▸ **WHAT TO WORK ON**: Pull every "date" line out of the data below.

▸ **RECORD SET**:
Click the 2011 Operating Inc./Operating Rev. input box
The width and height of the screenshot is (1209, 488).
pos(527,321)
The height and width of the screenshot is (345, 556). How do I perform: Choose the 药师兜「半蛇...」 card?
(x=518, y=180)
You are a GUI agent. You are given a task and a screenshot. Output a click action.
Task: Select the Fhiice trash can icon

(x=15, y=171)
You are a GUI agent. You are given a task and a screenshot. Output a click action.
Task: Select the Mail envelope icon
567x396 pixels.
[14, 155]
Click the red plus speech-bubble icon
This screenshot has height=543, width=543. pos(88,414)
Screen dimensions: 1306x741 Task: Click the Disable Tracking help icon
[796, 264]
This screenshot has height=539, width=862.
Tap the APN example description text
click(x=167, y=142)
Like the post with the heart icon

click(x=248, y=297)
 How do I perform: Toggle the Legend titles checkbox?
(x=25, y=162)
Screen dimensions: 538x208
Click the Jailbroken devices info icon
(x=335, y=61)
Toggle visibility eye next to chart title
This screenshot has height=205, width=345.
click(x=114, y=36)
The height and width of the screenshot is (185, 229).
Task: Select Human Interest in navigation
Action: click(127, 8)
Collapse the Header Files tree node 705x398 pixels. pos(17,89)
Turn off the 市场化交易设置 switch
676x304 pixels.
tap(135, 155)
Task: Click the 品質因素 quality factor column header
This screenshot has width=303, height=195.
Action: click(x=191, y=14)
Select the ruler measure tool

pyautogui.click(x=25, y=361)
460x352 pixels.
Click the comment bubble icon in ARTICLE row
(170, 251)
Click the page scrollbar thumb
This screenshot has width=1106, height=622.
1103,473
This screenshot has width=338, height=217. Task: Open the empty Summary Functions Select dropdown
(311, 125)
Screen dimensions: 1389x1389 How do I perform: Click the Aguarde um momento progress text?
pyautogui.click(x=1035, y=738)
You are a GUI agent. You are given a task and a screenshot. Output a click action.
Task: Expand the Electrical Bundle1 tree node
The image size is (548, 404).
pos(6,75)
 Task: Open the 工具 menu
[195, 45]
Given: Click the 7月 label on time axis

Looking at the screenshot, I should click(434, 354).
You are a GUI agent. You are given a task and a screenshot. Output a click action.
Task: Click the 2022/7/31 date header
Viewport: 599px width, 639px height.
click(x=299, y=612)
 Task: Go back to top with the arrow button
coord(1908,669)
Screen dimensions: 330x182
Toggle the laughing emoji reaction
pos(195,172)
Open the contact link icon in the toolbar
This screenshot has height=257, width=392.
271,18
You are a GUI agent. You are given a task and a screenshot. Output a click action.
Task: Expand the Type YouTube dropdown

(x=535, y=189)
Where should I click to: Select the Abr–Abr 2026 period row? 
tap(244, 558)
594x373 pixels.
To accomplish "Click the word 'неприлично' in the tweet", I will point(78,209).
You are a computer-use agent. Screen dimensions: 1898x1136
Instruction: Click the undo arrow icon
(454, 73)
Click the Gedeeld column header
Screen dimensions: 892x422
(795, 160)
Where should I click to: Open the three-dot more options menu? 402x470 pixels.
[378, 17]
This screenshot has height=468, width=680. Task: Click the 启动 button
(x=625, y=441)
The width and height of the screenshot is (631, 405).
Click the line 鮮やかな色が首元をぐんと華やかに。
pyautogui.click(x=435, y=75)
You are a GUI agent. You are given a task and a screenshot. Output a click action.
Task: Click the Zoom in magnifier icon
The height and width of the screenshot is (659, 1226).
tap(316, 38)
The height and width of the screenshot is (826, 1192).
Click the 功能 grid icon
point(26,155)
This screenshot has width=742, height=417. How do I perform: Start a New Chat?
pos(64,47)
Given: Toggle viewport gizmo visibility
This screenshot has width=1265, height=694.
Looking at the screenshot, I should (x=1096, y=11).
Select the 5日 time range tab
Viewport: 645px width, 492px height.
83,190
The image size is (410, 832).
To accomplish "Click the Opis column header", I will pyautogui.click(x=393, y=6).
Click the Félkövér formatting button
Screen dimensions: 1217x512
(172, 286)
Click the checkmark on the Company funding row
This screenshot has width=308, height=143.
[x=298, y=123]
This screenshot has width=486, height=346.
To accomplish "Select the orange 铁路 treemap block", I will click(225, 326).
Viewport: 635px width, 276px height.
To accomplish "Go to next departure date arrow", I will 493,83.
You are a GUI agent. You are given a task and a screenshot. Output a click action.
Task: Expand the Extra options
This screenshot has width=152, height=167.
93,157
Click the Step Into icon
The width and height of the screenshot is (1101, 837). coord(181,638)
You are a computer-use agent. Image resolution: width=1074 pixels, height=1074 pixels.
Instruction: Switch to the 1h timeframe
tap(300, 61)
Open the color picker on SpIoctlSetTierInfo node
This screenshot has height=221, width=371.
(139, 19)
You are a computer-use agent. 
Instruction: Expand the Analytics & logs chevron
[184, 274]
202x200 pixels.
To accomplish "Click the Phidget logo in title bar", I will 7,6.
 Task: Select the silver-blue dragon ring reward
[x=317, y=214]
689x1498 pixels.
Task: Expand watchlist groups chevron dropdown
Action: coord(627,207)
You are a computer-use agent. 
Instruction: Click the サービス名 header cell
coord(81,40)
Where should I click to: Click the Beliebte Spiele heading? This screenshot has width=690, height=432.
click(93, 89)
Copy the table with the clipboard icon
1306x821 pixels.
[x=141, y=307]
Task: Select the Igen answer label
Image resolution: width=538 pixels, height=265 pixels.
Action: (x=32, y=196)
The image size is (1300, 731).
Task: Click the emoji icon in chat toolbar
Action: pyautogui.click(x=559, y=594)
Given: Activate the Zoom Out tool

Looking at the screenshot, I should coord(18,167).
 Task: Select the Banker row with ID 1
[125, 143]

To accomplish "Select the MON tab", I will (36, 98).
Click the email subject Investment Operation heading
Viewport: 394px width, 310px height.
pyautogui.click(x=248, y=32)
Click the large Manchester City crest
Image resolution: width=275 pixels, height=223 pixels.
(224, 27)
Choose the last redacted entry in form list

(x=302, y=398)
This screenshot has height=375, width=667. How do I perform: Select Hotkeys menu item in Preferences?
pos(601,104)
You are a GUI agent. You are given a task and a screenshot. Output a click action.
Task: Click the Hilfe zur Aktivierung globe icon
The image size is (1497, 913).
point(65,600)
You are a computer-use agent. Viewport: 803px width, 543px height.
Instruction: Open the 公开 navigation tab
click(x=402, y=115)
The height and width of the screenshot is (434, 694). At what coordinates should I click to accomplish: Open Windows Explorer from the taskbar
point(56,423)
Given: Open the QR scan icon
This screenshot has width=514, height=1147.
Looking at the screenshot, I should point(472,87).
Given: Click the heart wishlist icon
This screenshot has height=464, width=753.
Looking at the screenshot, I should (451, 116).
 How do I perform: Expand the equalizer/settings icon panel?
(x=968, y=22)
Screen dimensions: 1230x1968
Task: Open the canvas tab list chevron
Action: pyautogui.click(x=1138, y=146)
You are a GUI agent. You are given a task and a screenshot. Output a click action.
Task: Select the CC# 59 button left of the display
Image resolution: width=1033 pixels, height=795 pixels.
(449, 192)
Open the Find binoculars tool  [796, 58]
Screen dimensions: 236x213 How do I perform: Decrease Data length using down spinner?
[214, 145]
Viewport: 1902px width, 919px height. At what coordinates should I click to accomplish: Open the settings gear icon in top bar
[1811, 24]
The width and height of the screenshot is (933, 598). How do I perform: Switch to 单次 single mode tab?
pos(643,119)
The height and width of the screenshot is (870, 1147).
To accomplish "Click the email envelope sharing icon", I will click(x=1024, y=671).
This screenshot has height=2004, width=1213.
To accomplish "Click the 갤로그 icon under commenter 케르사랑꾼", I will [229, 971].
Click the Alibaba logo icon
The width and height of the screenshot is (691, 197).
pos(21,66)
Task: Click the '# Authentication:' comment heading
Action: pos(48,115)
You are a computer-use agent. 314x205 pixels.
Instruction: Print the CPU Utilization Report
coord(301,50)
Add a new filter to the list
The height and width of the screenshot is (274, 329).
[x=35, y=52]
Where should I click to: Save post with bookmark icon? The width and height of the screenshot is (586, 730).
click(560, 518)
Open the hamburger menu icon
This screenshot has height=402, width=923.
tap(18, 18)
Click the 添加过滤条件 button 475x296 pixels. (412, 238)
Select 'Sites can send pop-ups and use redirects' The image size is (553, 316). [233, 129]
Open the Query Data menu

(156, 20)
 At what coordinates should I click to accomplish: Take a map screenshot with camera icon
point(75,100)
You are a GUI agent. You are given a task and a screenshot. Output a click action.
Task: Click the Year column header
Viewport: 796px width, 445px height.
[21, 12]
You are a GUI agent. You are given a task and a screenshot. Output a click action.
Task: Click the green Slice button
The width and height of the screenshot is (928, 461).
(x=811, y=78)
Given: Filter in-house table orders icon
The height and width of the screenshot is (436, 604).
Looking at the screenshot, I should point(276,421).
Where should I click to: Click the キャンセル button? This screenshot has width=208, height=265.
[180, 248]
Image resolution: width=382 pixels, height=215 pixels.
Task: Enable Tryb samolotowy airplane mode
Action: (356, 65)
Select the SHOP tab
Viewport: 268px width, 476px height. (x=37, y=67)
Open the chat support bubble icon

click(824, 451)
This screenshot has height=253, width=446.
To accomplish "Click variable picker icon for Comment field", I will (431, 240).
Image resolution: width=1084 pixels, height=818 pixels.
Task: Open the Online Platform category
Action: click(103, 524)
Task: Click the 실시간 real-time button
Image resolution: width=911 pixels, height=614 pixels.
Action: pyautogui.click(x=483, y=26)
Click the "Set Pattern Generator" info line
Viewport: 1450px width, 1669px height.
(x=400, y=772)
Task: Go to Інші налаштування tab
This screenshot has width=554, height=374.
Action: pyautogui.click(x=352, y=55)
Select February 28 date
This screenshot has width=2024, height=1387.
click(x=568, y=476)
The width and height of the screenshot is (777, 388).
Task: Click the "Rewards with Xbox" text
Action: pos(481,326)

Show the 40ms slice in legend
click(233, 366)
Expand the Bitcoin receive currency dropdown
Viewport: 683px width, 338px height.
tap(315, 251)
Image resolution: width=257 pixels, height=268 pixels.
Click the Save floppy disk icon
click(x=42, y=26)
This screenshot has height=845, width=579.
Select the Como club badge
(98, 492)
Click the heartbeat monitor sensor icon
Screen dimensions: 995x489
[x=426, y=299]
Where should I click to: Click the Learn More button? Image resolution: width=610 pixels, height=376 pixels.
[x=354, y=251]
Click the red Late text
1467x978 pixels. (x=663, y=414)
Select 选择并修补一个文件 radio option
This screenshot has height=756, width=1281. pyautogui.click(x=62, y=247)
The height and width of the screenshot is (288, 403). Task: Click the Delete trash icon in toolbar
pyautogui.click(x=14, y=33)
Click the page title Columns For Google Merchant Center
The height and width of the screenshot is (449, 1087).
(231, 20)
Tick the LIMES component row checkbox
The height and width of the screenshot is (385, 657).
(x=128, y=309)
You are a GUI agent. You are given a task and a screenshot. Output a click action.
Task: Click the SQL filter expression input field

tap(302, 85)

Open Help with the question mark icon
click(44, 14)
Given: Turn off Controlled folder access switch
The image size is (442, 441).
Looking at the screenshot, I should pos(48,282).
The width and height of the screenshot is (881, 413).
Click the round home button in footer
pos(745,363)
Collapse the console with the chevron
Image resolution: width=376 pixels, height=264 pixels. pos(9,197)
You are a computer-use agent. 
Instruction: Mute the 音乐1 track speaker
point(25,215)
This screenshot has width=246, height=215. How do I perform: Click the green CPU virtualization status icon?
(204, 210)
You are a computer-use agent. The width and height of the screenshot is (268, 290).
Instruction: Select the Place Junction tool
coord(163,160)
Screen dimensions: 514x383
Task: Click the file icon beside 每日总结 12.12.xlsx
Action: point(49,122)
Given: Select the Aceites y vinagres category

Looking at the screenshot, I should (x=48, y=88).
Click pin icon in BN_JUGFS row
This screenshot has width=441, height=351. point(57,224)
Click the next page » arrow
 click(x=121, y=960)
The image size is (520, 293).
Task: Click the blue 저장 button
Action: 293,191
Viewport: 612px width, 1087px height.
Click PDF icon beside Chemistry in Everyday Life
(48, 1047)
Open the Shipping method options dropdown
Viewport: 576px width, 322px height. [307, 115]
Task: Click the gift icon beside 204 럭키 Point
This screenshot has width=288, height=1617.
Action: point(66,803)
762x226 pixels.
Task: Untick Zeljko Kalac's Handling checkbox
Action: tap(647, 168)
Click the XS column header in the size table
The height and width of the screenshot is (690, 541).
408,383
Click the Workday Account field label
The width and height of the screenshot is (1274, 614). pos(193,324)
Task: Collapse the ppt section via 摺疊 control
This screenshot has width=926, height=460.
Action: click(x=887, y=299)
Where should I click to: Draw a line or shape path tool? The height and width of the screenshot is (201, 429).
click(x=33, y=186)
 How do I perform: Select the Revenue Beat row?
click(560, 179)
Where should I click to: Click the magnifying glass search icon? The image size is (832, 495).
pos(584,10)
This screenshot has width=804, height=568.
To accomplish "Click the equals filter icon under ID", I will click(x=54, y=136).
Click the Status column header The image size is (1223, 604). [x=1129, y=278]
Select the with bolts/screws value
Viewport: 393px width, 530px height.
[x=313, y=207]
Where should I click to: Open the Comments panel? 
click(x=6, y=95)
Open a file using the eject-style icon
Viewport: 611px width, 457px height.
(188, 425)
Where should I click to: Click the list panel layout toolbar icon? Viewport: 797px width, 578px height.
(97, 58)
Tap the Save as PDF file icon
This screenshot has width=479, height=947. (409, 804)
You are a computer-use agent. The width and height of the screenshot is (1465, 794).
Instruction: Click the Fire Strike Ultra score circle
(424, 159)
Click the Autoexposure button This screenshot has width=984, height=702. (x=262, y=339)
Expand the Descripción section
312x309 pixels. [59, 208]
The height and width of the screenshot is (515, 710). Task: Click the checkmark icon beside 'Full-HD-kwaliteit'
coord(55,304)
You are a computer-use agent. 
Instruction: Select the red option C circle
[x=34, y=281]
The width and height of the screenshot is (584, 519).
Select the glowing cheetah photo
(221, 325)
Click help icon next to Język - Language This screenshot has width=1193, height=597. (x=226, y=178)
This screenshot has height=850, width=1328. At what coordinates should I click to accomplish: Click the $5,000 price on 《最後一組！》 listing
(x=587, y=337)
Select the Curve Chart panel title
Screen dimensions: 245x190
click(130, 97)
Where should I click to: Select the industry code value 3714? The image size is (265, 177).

▸ **RESPONSE TO THE EXERCISE**:
Task: Click the 2022/7/31 date header
To accomplish "Go to next departure date arrow", I will 493,83.
Select February 28 date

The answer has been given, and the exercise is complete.